Ergin Ataman kendisini “fair-play abidesi” gibi de sunmak isteyebilir. Güldürmeyen fıkra gibi acıklı bir durum, ama olabilir. Peki, Murat Murathanoğlu’nun geçen sene çıkan Salondaki En Kötü Koltuk (Mundi, 2019) kitabındaki iddiasını ne yapacağız? Murathanoğlu, ismini de vererek, Ergin Ataman’ın GSTV’deki iki muhabirle birlikte kendisini hedef gösterdiğini söylüyordu.

“Saatler sonra Abdi İpekçi Spor Salonu’nu azılı bir suçlu gibi, polis korumasında terk ediyordum. Yayın arabasına ulaştığımda, yan tarafta yayın yapan Galatasaray TV ekibini gördüm. Yayından çıktıklarında oradaki iki kadına, ‘Siz miydiniz beni hedef gösteren’ diye hesap sordum. Tam o sırada, yanımızdan geçen Ergin Ataman’ı fark ettim. Göz göze geldik, yüzüne kocaman bir gülümseme oturdu ve kafasını çevirip arabasına doğru yürümeye devam etti. Hayatımda ilk kez bu mesleği seçtiğime pişman olmuştum.”

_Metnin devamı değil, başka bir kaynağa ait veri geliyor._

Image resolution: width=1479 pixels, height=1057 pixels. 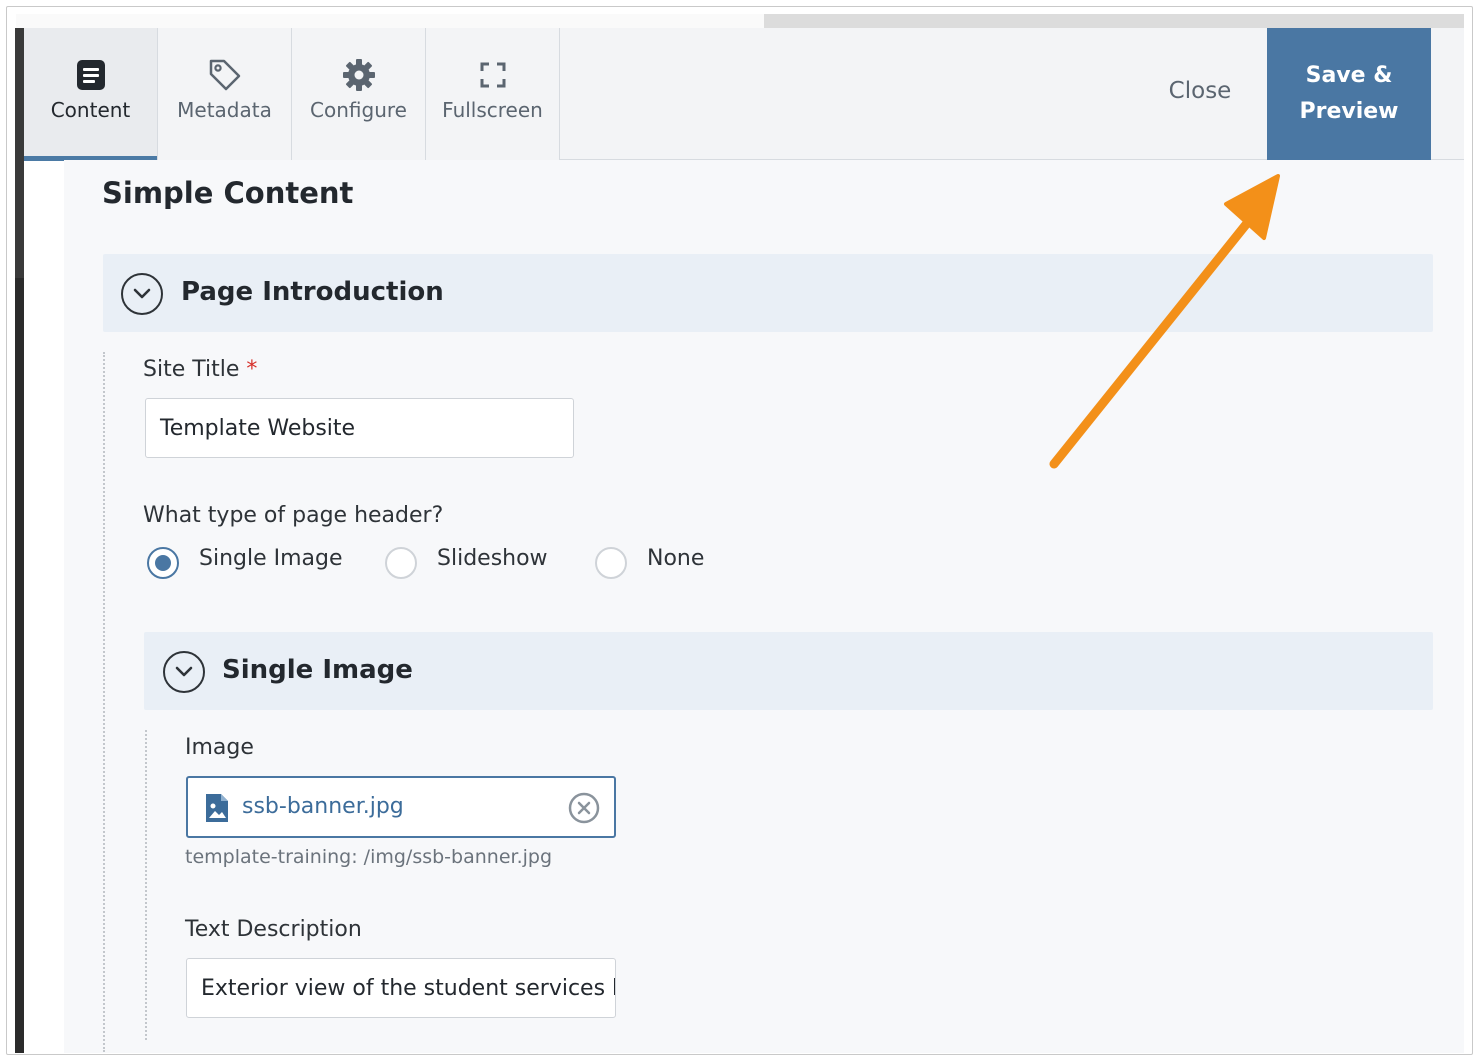 What do you see at coordinates (192, 370) in the screenshot?
I see `site-title-label-text: Site Title` at bounding box center [192, 370].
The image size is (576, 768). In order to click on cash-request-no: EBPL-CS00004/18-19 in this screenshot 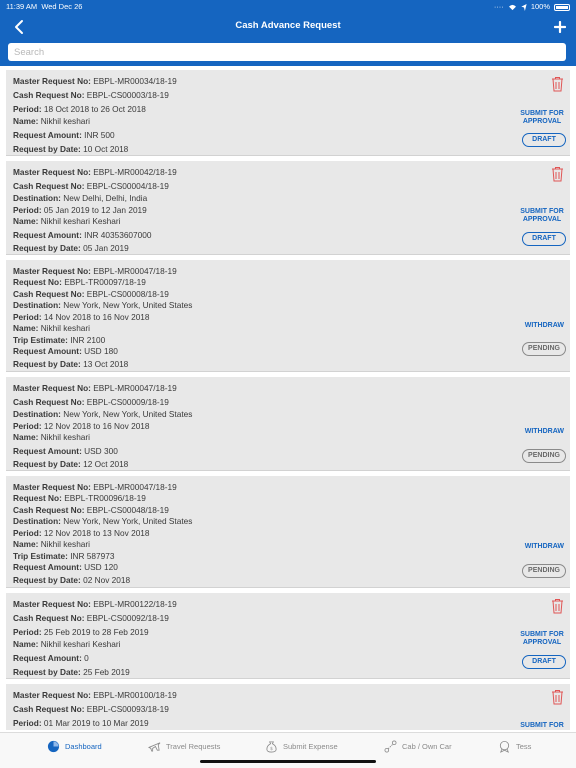, I will do `click(128, 186)`.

Yeniden şu CSKA finaline dönelim. Ergin Ataman da ucuz popülizme sığınmış. Final-Four’a giden Fenerbahçeliler, öncelikle kendi takımlarının şampiyon olmasını istediler. Ama Fenerbahçe’de arka arkaya gelen şanssız sakatlıklar rotasyonu çok daralttı. Ergin Ataman’ın kariyerindeki ilk final olabilir ama Fenerbahçeliler zaten her sene bu seviyede takımlarını desteklemeye alışmışlardı ve bu başarıyı başka bir takımla, üstelik de Ergin Ataman’ın bir takımıyla paylaşmak istemediler. Bu da son derece doğal bir hakları, değil mi?

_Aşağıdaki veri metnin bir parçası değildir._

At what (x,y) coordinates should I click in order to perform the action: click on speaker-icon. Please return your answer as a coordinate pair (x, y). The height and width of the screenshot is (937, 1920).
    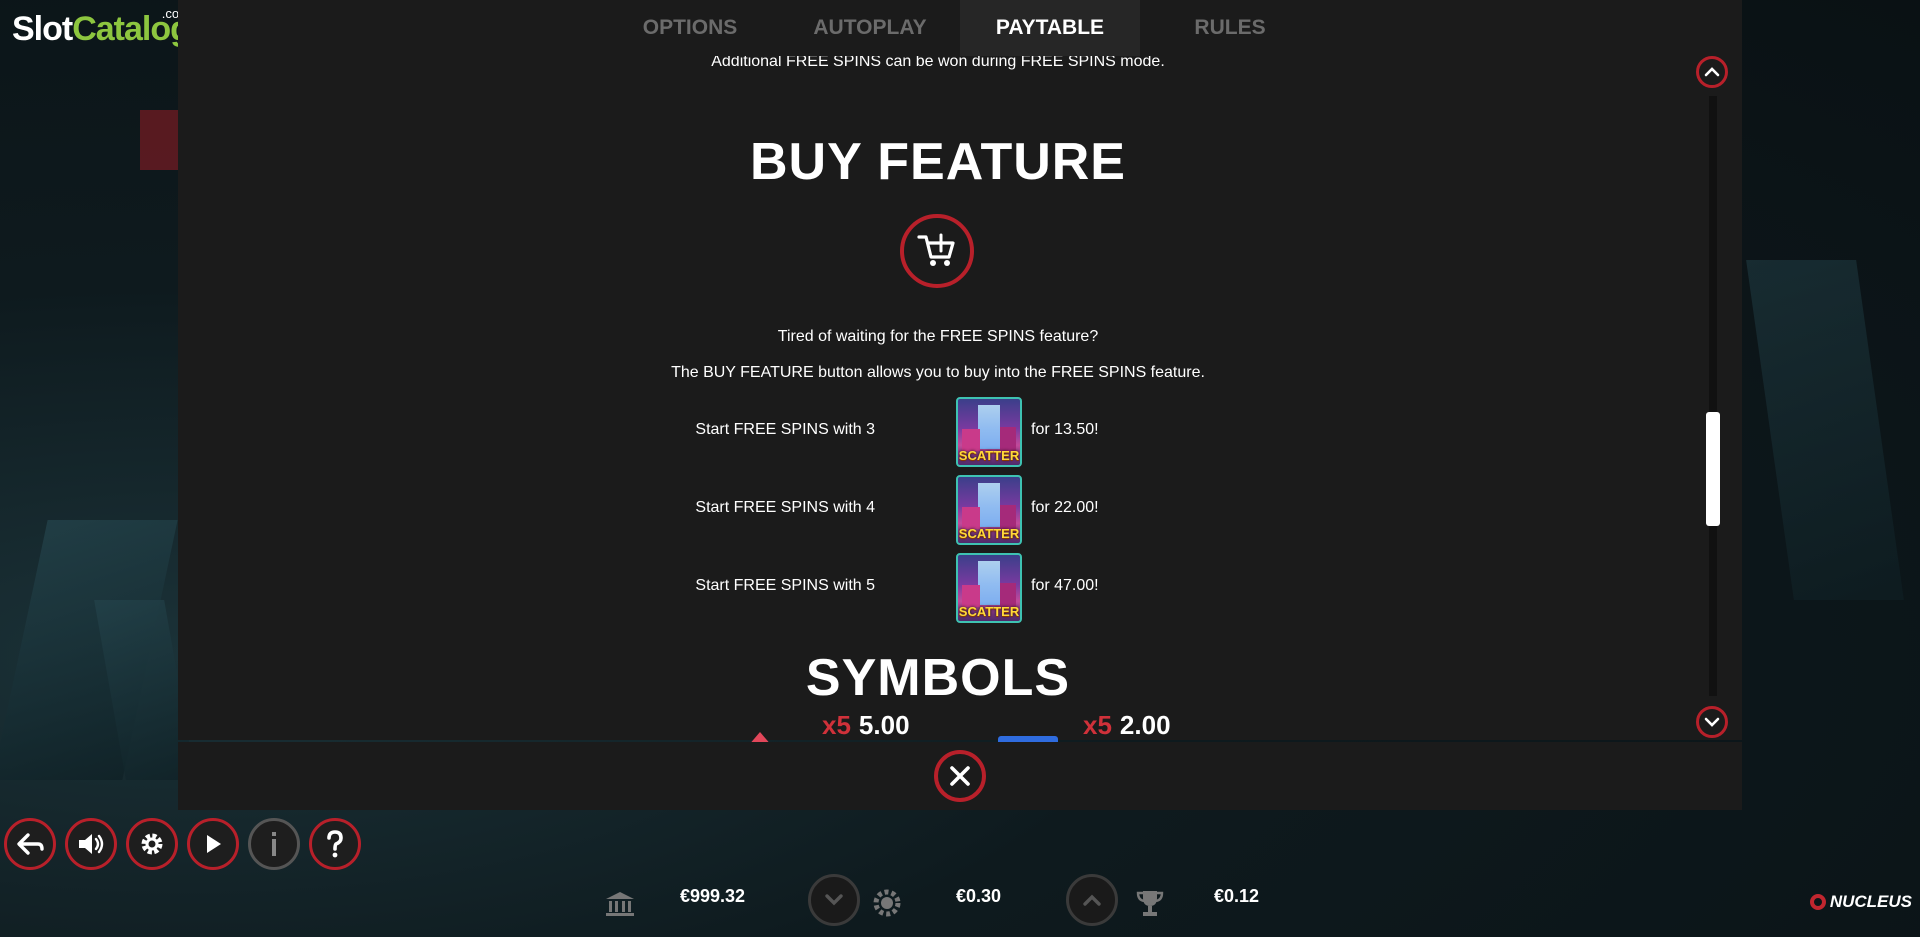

Burada bir mukayesede bulunmak da istiyorum. Ergin Ataman’ın başarıları yere göğe konamıyor. Ben de söyledim ama tekrar edeyim, Ergin Ataman sportif açıdan çok başarılı. Ama Ergin Ataman’ın en büyük başarısı ne? Galatasaray’la 2016’da Euro Cup’ı kazanmış olması. 2016’da Fenerbahçe, Final-Four finalinde, son saniyede uzatmaya giden maçta CSKA’ya yenilip ikinci olmuş, kupa kazanamamıştı. Galatasaray o sene Euro Cup finalinde kimi yendi? Fransız takımı Strasbourg’u. Peki, Strasbourg neden Euro Cup’ta oynuyordu? Fenerbahçe’nin de yer aldığı Euroleague grubunu sonuncu bitirip o seneki prosedür gereği bir alt kupada devam edebildiği için. Yani, Euroleague’in sonuncu olan takımının final oynayabildiği bir seviye Euro Cup. Euroleague’de finale yükselen Fenerbahçe kupasız döndü, Ergin Ataman kariyerine bir kupa daha ekledi…

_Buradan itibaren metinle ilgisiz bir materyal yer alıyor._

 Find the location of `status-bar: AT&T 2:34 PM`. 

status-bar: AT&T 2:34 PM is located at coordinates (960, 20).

Öte yandan, hakkını teslim edelim: Şimdi dolu tribünlere ve çok güzel bir atmosfer içinde iç saha maçlarını onayan Anadolu Efes’in mimarı da o.

Fenerbahçe taraftarlarının ve birçok basketbolseverin Ergin Ataman’dan hazzetmemesinin özünde kendisinin yakın tarihi hatırlamakla ilgili sorunları yatıyor. Hiç bitmeyen, sonsuz provokatif tavırları, yurtdışındayken nasıl olsa TBF’nin ceza veremeyeceğini bildiği için sürekli ettiği küfürler…

Kitapta bunların hiçbiri konuşulmamış. Bizim televizyon programları gibi, gazetecilerin cevapları sorulamak için mühim insanlarla bir araya geldiği konuşmalar yapılmış.

Ergin Ataman’ın en büyük düşmanı Ergin Ataman’ın kendisi. Başka hiçbir şey değil. Dr. Jekyll olduğunda Avrupa’nın sayılı antrenöründen biri. Ama biz genellikle onun Mr. Hyde tarafını görüyoruz.